If you have access to a bench-mounted grinding wheel you can modify a normal drill bit to be an acrylic bit. The idea is that you need it to either scrape away the material rather than digging in and pulling it out, or to go in at a very steep angle so you're doing it progressively. Here are the two ways to mod a regular drill bit:

http://www.instructables.com/id/Foolproof-Easy-Drill-Bit-Sharpening-for-Acrylic/


http://www.hawkfish.org/snailman/acrdrill.htm

August 06, 2012 1:16 PM  
Blogger billz said...

Actually I drilled 8 holes with zero chipping by starting with brand new high quality bits. I started with a 1/8", then a 1/4", and finished with a 15/32". The holes are perfectly smooth and round.
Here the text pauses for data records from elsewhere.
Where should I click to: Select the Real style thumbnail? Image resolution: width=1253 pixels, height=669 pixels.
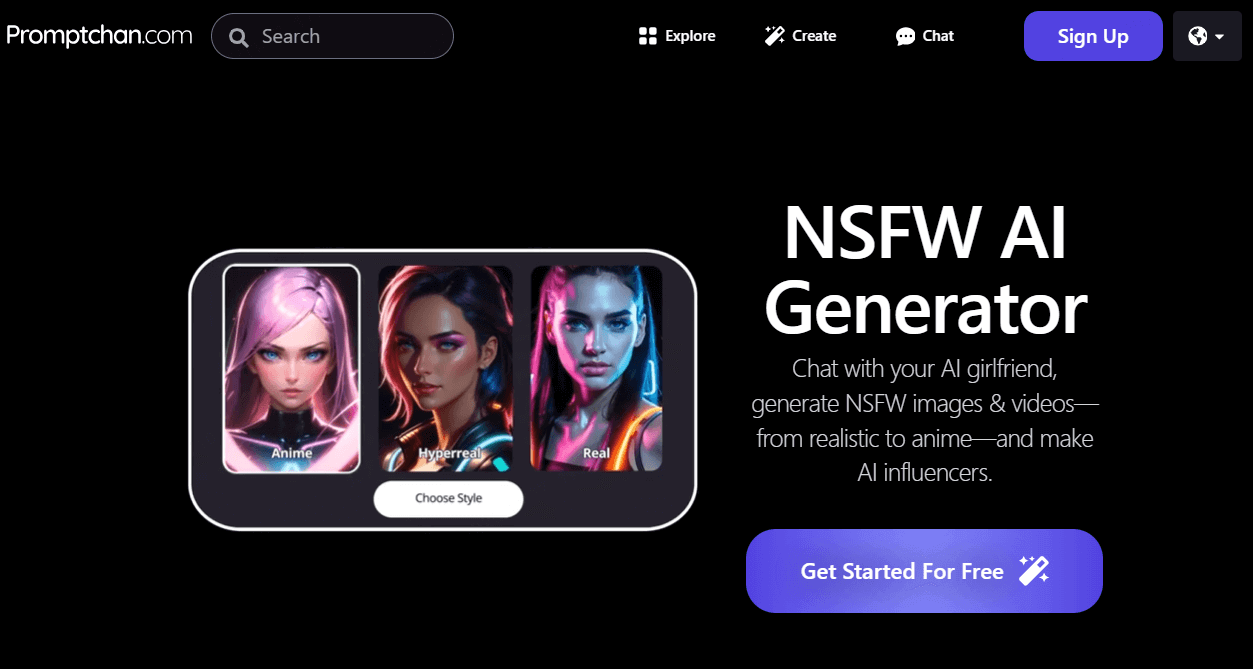(x=596, y=368)
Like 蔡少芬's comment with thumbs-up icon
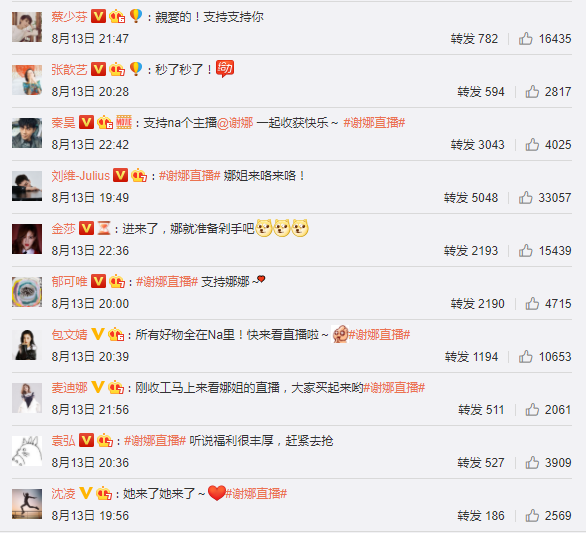The height and width of the screenshot is (533, 586). 525,38
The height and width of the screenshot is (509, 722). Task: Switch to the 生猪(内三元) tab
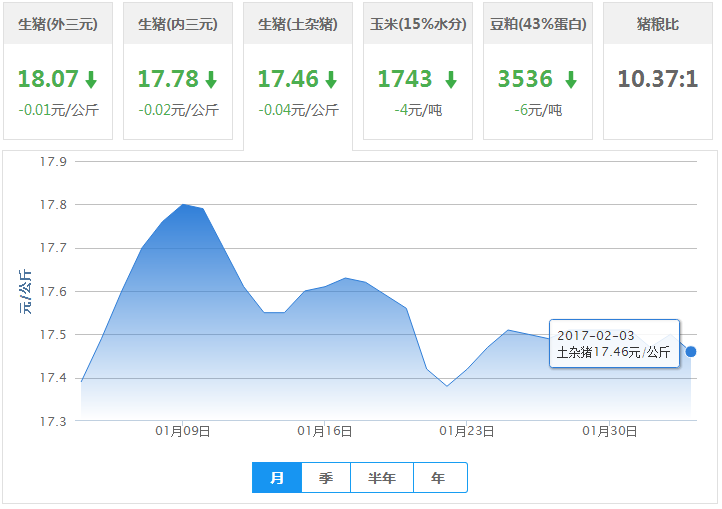point(178,23)
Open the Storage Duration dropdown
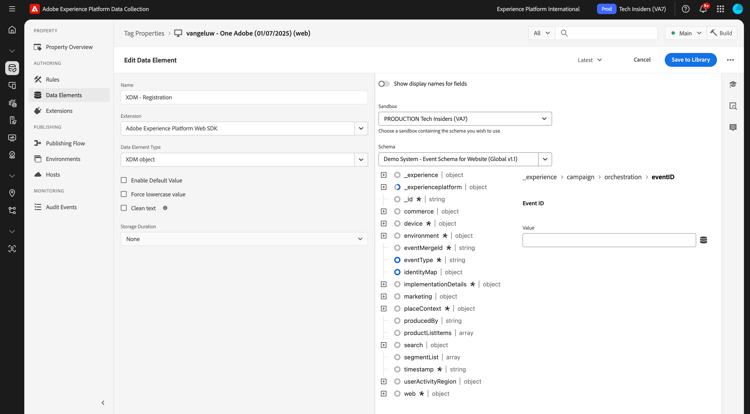Image resolution: width=750 pixels, height=414 pixels. pos(244,239)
Just makes sure you hardly press on the drill.

November 24, 2012 8:33 PM  
Blogger Joshua McGhie said...

For those people in Australia looking for an equivalent product, I finally found the answer today.

The product is called a 'Polycarb II 250mm UV stabilized opal post top' and is available from Beacon Lighting for about AUD$35:

http://www.beaconlighting.com.au/polycarb-ii-opal-p-top-250mm.html

It fits the Einstein perfectly and the claws grip it well. I wouldn't want to swing it around violently above my head or anything but I have no problem with the fit.

Is made of some sort of plastic so should be easy enough to drill ventilation holes in.